La fillette continua de suivre l'inconnu qu'elle avait repéré, si bien qu'ils quittèrent rapidement les beaux quartiers de la ville pour entrer dans ceux plus défavorisés et, dans le même temps, dans ceux les plus mal famés. L'enfant commença alors à être plus prudente: heureusement pour elle, les lampadaires n'éclairaient que peu cette partie de la ville, et certains étaient même abîmés et n'émettaient plus du tout de lumière, ce qui lui permettait de se glisser furtivement dans l'ombre sans le moindre mal. Elle était si discrète que l'on n'aurait eu aucun mal à la penser capable de se rendre invisible.
Enfin, l'inconnu arriva à une grand bâtisse, probablement un ancien hôtel, quelque peu délabré et visiblement à l'abandon. La fillette se stoppa à quelques mètres de l'entrée, dans un renfoncement particulièrement sombre dans lequel elle n'eut aucun mal à passer inaperçu. l'homme qu'elle suivait frappa quelques coups à la porte, deux coups rapides puis trois lents, et cette dernière s'ouvrit en grinçant sur ses gonds. L'homme entra et la fillette commença son attente, tapie dans l'obscurité du lieu.
Elle attendit longtemps. Elle était parfaitement immobile et silencieuse, et les quelques malfrats qui passèrent devant sa cachette ne se doutèrent pas une seconde du danger qui les guettaient... Ils s'en allèrent rapidement après un échange de drogue ou d'armes, la fillette ne savait pas trop, et le silence revint sur la rue, ce qui arrangea l'enfant toujours cachée dans son coin, car elle pouvait ainsi entendre le moindre bruit qui pouvait percer dans la nuit.
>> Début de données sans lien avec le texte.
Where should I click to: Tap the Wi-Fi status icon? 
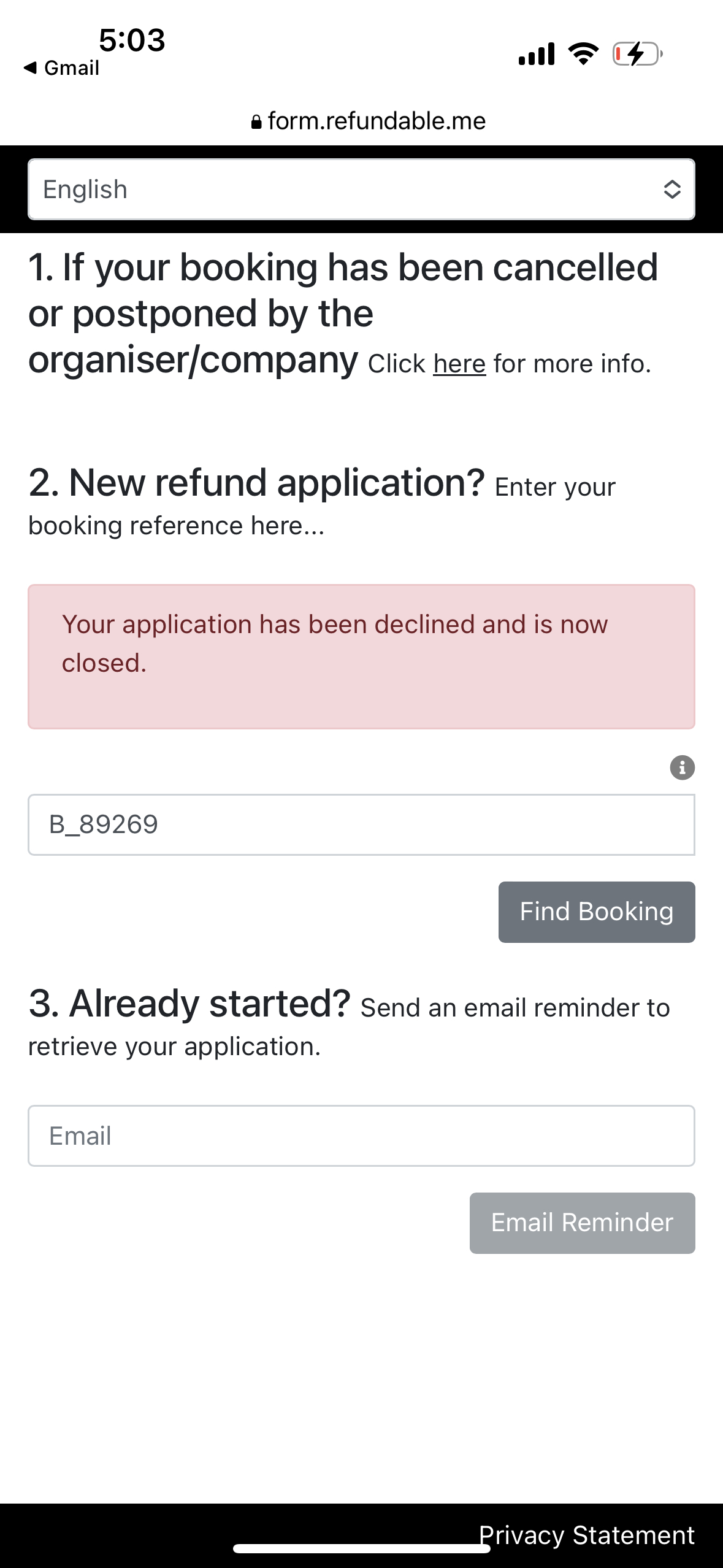[x=583, y=54]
Elle était concentrée, sûre d'elle et de ce qu'elle avait à faire, et attendait patiemment que l'homme quitte sa planque pour pouvoir passer à l'action.
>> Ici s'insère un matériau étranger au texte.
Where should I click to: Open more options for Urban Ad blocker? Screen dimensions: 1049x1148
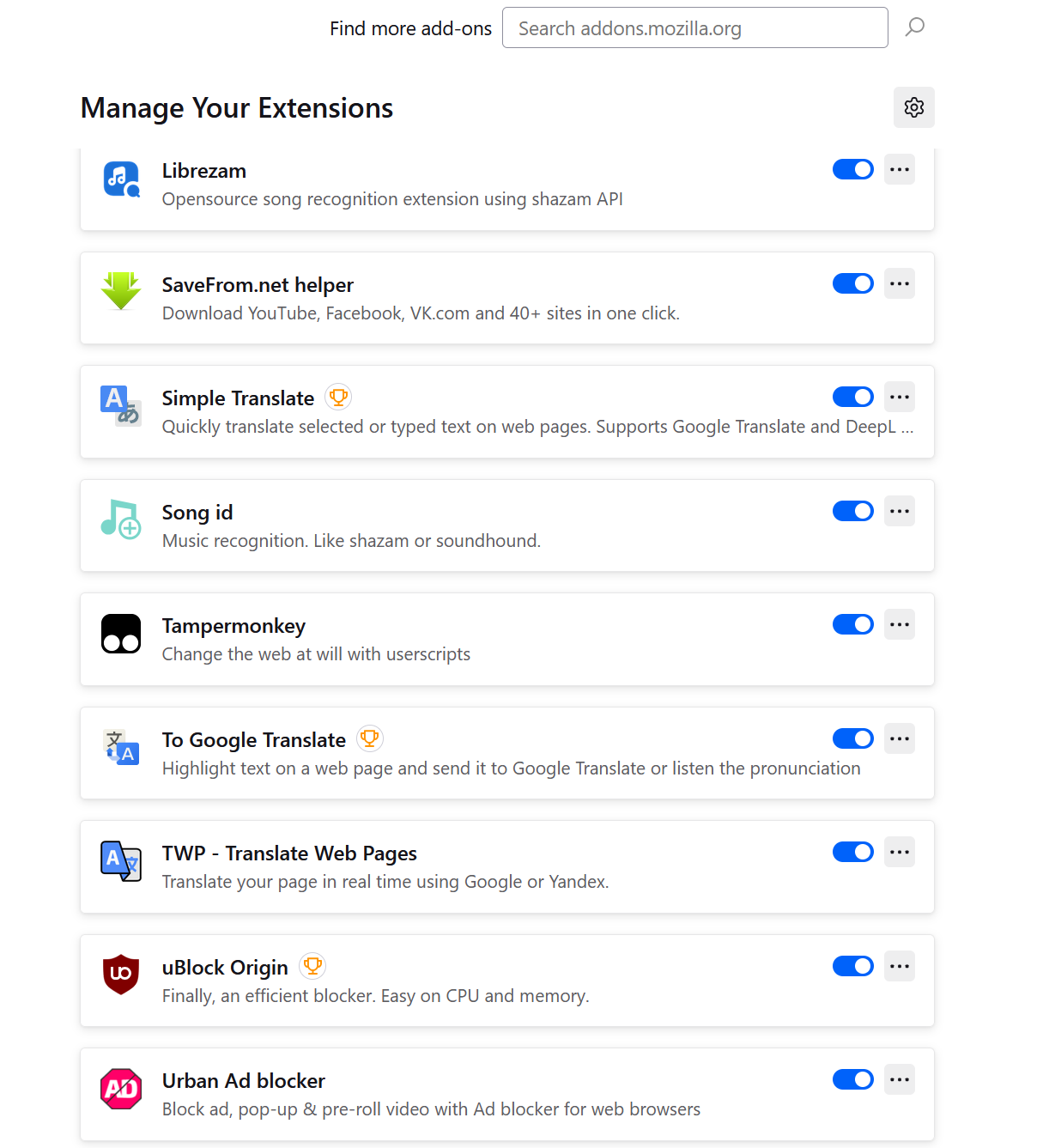click(x=900, y=1079)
Sa cible apparut juste avant l'aube. L'homme sortit du bâtiment après avoir vérifié que personne ne se trouvait dans les parages, et il marcha directement vers le centre ville avant de se mettre à courir lorsqu'il atteignit le premier carrefour. La fillette savait ce que cela signifiait: elle le suivit en courant elle aussi, habitée par une détermination de fer, et se jeta sur lui alors que l'homme renversait un pauvre mendiant qui se trouvait là, marchant au hasard pour réchauffer ses membres gelés par le froid.
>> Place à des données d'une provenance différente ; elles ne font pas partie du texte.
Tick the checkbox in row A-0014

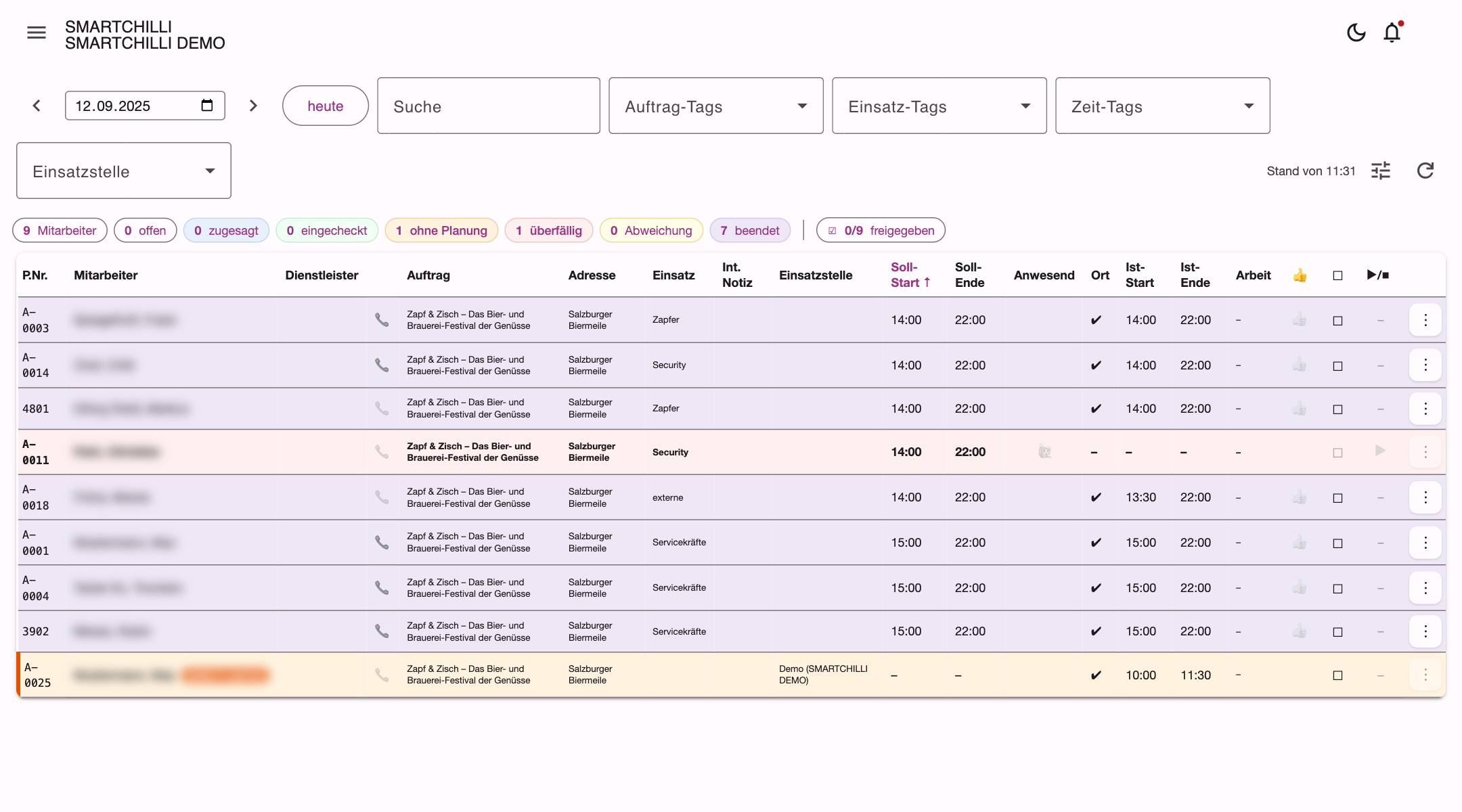[1337, 366]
L'homme était fort, la fillette le comprit lorsqu'il l'envoya valser contre un mur d'un geste brusque. Elle fut sonnée sous le choc, mais se releva rapidement en poussant un sifflement aigu qui ne plut pas du tout à sa cible. Le sans-abri les regarda, les yeux écarquillés de terreur, mais ne pouvait bouger, comme si un sortilège le retenait prisonnier. Il vit la fillette charger de nouveau son agresseur, qui lui donna un coup de poing dans la mâchoire, mais la fillette réussit à l'esquiver pour lui sauter à la gorge et lui griffer le visage. L'homme feula, puis attrapa la fillette par le cou pour la plaquer violemment contre un mur, y laissant la marque de son dos. Il réitéra l'opération deux fois, avant que la fillette, sonnée mais toujours consciente, ne lui enfonce deux doigts dans les yeux. Ses ongles pointus s'enfoncèrent dans les globes oculaires de son adversaires avec un bruit répugnant, et l'homme hurla de douleur et de colère en resserrant sa poigne sur le cou de l'enfant, qui tenta de griffer le bras qui la tenait.
Elle n'eut pas le temps de faire ce qu'elle voulait: l'homme lui broya la nuque et la fillette sombra dans l'inconscience, avant que l'homme ne se décide à l'abandonner au centre d'une place, là où le soleil la frapperait dès son lever. Il se dirigea ensuite vers le mendiant terrorisé, lui murmura quelques mots, puis enfonça d'un geste brusque ses crocs dans son cou. Le mendiant poussa un faible gémissement avant de tomber au sol, totalement vidé de son sang.